This has happened before and it happened again tonight. Apparently, my mash tun can create water out of thin air.
My mash water volume was 4 gallons, got 2.75 first runnings (close enough to expected).
My sparge water volume was 3.37 gallons, and I got 3.5 gallons back! Is it possible that after batch sparging and stirring around the grain, it somehow “unlocks” some extra water that didn’t come out during the first runnings?
No magic. I think that all the grain-water absorption takes place during the mash. So after you run off the mash water, the grains are saturated and don’t take on any more water. Your second runnings should be more or less the same volume as the sparge water you add.

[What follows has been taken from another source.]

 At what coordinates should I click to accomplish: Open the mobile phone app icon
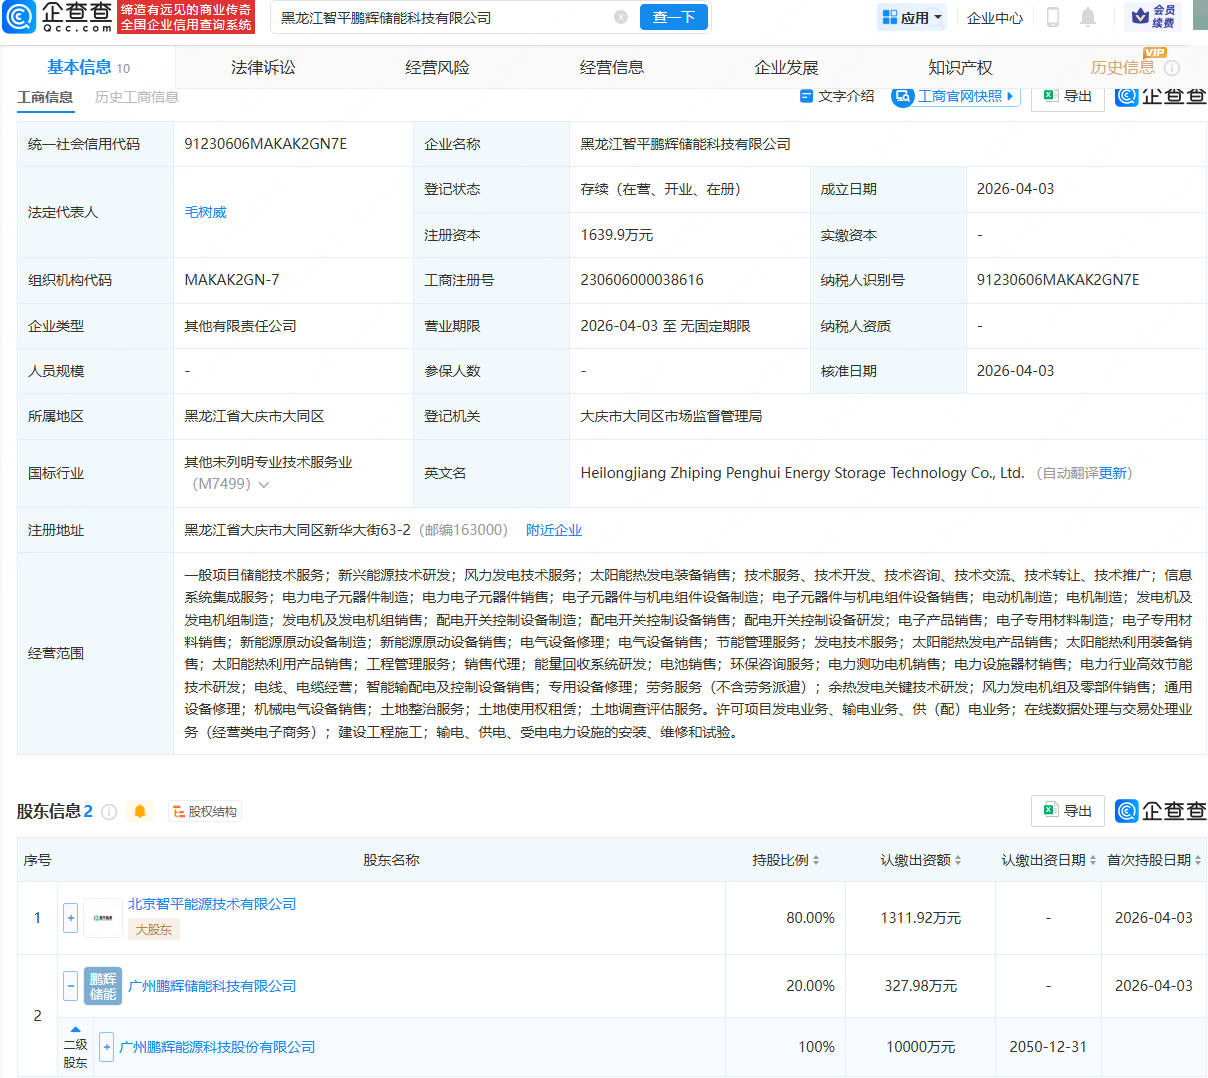(1052, 17)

+1. Sounds like the first runnings could’ve been drained a little more thoroughly too, explaining why the sparge amount came out a little higher than what was put in.
How would you do this? I use a Rubbermaid 10 gallon cooler and at some point, the wort stops flowing. Even if I tip it, there is no more liquid coming out.
it keeps coming out, just very very slowly. put the end of your runoff hose in a container while you go on with your brew and see how much more drains out over the course of an hour.
Sometimes my volumes are low. I have to close the valve, shake the cooler, and let it sit for a couple of minutes before collecting the last bit of wort. Stirring the grain around also helps to free any wort however that kind of defeats the purpose of establishing the grain bed.
In the past I’ve used a small rectangular cookie sheet that fits into my cooler, to gently press down on the grain bed and get an extra quart or so of wort, to hit my target volume. My volumes are dialed in pretty tightly now, though.
I just let my cooler drain the last drops into a gallon pitcher. You’d be surprised how much trickles out over the course of an hour. Then it gets added to the boil though some brewers like to make starters out of the runoff.
Always seems to me that I get more out of my second sparge too. The mash is mushier and I think it just lets loose of more liquid after being hypersaturated.
There must be a physics based answer, but danged if I know what it is. My experience has been the same (maybe the thinness of the second runoff allows a greater suction of liquid by a very small degree in terms of the siphon…) Or its magic.
I suspect the answer is because you are adding plain water and removing water with dissolved sugar (dissolved out of the grain). If you dissolve table sugar in plain water the total volume will increase slightly.
Yeah, it must be something like that. I regularly get about 1/2 gal. less from my mash and the same amount more from my sparge than I anticipate. Since I end up with the correct volume, I don’t worry about it.
I imagine the fluidity of the grain bed increases draining off the higher gravity work and passing mashout temperature water through the bed. The sparge water has a lower specific gravity than the work and is less viscous as well. The diffusion of wort sugars away from the grain must also increase as the osmotic pressure increases. Have you tried continuous sparging?
What temperature did you measure your mash/sparge water at? Water expands as it heats up. If you measure your initial volumes cold, then measure your runoff hot this could account for some of the difference.
Some very logical answers, because I measure volumes only at initial strike and sparge - all at ambient temperatures - it could be both the temperature and the added gravity of the sugar becoming rinsed out with the second runnings. Never thought about that…so I’ll save the magic answer for another topic!